**Problem**
For the entries below, print exactly the lines between the line holding "This screenshot has width=1122, height=793." and the line holding "This screenshot has width=1456, height=819.", inclusive, and nothing else.

[Start of Attachment]

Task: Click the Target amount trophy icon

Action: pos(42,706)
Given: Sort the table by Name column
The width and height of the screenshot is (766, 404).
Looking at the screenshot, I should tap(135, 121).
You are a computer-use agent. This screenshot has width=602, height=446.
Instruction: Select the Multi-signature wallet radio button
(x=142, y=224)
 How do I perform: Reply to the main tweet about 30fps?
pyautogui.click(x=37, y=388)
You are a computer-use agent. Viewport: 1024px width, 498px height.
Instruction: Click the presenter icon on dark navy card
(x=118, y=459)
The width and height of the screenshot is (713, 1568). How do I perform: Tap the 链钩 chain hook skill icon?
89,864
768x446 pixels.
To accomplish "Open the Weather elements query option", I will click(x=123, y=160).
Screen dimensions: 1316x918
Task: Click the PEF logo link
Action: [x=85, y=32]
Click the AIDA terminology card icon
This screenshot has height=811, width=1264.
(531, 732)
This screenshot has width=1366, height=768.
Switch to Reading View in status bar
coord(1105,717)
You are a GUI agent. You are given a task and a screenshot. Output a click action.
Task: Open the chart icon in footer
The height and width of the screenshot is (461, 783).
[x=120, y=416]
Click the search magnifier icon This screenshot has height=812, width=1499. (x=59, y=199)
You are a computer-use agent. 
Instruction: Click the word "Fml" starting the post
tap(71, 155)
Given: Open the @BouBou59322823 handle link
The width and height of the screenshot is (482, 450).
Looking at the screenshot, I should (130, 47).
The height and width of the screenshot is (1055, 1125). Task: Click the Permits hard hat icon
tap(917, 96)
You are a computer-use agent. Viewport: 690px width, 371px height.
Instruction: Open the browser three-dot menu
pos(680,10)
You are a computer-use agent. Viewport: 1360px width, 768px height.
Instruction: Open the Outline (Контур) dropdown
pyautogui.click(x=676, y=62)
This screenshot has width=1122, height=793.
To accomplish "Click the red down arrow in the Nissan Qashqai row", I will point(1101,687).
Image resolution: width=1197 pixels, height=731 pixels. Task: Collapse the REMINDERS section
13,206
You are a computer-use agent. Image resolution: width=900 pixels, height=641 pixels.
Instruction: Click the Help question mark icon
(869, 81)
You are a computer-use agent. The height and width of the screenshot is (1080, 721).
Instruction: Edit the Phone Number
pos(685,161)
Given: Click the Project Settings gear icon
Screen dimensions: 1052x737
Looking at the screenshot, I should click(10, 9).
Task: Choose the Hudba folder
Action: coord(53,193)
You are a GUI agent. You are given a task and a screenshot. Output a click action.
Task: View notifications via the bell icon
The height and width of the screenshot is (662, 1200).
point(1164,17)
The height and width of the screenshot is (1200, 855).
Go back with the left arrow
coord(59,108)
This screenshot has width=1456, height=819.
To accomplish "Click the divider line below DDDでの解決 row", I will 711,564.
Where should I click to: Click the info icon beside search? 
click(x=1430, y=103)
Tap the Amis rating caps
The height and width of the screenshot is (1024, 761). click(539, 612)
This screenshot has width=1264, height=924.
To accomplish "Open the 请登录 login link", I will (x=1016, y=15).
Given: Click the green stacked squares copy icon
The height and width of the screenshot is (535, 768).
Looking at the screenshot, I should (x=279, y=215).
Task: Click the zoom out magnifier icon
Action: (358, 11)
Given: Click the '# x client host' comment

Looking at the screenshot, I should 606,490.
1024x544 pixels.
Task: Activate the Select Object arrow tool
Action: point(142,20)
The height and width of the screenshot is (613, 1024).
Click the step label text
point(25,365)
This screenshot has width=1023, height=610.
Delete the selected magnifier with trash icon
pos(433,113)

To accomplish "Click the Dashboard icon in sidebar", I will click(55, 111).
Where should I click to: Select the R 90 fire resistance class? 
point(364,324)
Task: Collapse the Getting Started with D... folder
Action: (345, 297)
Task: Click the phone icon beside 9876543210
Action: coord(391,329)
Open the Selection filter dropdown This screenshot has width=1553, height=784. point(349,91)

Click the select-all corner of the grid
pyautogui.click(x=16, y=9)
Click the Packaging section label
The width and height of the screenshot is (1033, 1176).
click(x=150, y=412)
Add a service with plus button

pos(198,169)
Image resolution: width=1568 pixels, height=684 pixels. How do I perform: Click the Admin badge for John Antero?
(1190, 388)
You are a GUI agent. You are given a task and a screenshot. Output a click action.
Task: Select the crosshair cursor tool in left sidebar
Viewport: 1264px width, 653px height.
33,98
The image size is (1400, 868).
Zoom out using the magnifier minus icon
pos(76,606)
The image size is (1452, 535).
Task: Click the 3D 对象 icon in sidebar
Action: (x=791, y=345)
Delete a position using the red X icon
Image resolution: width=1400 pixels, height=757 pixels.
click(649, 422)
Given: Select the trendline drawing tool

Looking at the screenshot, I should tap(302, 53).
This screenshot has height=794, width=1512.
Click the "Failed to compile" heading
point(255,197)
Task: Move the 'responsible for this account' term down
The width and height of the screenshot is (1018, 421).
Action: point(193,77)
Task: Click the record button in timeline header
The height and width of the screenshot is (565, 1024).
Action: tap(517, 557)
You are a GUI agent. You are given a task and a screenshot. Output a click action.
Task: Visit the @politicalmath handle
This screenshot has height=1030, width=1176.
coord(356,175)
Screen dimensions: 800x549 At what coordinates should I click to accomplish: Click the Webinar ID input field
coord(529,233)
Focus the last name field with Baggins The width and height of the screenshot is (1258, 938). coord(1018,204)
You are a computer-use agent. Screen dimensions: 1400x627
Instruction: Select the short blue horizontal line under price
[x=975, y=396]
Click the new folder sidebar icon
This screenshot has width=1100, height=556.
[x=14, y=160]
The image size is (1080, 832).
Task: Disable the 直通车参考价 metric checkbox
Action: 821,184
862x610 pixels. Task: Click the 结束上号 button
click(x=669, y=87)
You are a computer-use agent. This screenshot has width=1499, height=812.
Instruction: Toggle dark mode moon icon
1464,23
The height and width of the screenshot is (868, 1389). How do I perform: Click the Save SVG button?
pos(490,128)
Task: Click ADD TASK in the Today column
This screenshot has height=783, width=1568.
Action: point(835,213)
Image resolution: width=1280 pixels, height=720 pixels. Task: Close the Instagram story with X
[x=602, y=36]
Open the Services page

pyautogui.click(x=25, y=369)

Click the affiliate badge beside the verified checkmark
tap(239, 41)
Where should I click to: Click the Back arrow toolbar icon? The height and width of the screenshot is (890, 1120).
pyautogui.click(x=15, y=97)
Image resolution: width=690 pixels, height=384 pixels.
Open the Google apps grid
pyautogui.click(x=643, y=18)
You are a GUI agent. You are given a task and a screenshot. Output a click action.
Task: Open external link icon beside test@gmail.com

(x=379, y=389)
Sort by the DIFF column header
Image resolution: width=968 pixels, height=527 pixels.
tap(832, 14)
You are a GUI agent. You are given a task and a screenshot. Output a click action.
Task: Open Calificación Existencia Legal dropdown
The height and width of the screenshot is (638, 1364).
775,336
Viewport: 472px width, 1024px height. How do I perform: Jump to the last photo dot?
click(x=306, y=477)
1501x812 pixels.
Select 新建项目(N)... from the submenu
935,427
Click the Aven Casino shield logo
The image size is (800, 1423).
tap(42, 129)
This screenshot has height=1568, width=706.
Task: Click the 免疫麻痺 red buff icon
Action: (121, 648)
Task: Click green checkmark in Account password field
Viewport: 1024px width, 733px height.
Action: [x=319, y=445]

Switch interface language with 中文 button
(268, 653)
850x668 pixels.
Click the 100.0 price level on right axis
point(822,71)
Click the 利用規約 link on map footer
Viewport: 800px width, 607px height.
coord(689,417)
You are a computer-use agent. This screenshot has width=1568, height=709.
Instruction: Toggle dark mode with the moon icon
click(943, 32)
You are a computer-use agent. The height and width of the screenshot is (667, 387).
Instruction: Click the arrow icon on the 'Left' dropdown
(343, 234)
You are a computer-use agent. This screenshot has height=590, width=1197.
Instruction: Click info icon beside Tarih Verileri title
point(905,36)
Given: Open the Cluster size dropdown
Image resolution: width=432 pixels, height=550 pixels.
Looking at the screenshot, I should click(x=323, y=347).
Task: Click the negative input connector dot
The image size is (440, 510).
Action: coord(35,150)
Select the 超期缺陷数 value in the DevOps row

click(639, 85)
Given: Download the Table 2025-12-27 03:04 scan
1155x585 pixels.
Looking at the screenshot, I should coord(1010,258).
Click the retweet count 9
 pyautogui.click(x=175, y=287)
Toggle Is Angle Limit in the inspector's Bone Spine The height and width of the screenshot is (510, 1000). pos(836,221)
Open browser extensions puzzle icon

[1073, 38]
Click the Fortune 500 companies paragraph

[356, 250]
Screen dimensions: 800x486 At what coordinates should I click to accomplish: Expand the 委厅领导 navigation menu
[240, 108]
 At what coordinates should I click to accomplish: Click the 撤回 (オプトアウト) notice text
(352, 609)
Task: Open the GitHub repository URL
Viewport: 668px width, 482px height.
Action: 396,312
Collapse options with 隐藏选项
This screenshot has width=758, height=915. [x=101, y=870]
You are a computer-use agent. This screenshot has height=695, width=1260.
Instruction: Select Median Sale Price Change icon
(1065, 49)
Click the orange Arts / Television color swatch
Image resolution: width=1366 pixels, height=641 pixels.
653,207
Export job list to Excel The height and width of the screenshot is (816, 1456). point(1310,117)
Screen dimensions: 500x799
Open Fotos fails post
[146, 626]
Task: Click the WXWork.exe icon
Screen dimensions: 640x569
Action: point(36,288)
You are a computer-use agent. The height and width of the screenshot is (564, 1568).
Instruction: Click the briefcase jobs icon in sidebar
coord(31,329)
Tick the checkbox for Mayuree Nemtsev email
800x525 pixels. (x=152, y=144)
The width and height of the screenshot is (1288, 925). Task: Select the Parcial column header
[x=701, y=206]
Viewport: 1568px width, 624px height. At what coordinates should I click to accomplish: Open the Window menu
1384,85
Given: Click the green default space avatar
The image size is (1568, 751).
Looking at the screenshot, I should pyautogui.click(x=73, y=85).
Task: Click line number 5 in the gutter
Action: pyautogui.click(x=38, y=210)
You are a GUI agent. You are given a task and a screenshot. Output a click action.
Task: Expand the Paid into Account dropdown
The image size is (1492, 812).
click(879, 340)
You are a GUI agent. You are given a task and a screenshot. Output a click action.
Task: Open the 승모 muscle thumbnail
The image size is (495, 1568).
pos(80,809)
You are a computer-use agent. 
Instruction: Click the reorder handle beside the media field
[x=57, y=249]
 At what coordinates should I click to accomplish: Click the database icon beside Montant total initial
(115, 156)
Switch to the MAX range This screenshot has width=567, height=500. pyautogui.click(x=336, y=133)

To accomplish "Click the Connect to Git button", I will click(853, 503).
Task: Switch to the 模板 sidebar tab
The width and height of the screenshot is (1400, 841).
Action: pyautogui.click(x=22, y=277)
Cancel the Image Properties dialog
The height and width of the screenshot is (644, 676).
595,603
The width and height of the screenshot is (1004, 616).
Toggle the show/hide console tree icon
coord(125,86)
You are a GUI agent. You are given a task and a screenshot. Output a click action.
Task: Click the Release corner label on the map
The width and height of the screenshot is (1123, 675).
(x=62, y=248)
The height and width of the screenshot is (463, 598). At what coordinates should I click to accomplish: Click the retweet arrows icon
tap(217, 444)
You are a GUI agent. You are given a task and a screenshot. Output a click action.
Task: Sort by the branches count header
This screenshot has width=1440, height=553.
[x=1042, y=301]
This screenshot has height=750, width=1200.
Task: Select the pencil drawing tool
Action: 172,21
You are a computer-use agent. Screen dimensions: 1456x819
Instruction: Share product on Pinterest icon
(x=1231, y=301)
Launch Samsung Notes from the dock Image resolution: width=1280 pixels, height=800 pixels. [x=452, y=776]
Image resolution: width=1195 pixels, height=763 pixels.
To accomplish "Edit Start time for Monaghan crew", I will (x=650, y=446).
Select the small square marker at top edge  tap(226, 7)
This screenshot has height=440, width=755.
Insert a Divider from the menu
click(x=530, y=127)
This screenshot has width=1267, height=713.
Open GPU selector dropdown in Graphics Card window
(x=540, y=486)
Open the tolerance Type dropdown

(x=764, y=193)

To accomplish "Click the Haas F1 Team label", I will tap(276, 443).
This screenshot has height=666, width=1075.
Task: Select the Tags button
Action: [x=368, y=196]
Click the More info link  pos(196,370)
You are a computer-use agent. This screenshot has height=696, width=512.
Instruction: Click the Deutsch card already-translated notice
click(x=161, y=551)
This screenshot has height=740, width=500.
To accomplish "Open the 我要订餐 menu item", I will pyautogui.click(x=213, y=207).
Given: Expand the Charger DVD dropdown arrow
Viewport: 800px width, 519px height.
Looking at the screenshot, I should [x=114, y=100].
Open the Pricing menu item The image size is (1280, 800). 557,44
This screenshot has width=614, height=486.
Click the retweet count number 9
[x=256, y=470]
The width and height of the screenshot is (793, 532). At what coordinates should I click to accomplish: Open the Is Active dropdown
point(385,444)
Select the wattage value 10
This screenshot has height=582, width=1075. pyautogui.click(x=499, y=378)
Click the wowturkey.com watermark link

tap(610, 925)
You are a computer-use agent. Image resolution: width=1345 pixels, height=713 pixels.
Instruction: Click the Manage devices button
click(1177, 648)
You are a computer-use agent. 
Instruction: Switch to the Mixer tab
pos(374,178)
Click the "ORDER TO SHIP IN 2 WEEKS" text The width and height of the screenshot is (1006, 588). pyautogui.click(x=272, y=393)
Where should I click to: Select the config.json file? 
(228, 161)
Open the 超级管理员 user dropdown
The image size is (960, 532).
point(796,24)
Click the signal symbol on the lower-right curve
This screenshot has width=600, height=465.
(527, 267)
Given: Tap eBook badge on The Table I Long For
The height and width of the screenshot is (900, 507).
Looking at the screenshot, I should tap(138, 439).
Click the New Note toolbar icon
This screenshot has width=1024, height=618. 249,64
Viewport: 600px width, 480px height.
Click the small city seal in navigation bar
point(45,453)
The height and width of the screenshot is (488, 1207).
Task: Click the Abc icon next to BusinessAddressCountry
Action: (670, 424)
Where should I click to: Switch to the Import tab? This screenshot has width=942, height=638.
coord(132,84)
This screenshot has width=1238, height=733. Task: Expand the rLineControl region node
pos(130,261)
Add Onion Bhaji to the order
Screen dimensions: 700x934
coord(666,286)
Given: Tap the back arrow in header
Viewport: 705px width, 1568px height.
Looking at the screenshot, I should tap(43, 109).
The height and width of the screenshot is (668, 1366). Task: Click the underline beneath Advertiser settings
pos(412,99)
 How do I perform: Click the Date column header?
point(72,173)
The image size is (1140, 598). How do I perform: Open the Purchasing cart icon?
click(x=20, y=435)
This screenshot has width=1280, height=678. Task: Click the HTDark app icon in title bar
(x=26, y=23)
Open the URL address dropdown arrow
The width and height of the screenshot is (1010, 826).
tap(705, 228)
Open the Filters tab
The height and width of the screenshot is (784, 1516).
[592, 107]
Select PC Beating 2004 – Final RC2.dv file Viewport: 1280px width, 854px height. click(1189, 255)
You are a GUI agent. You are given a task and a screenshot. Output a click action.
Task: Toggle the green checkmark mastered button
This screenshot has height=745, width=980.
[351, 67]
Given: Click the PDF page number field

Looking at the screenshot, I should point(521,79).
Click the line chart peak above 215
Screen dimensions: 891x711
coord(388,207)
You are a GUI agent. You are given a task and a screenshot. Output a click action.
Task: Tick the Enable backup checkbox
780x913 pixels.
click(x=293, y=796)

[End of Attachment]

**Written answer**
This screenshot has width=1122, height=793.
To accomplish "Click the red down arrow in the Nissan Qashqai row", I will point(1101,687).
Image resolution: width=1197 pixels, height=731 pixels. Task: Collapse the REMINDERS section
13,206
You are a computer-use agent. Image resolution: width=900 pixels, height=641 pixels.
Instruction: Click the Help question mark icon
(869, 81)
You are a computer-use agent. The height and width of the screenshot is (1080, 721).
Instruction: Edit the Phone Number
pos(685,161)
Given: Click the Project Settings gear icon
Screen dimensions: 1052x737
Looking at the screenshot, I should click(10, 9).
Task: Choose the Hudba folder
Action: coord(53,193)
You are a GUI agent. You are given a task and a screenshot. Output a click action.
Task: View notifications via the bell icon
The height and width of the screenshot is (662, 1200).
point(1164,17)
The height and width of the screenshot is (1200, 855).
Go back with the left arrow
coord(59,108)
This screenshot has width=1456, height=819.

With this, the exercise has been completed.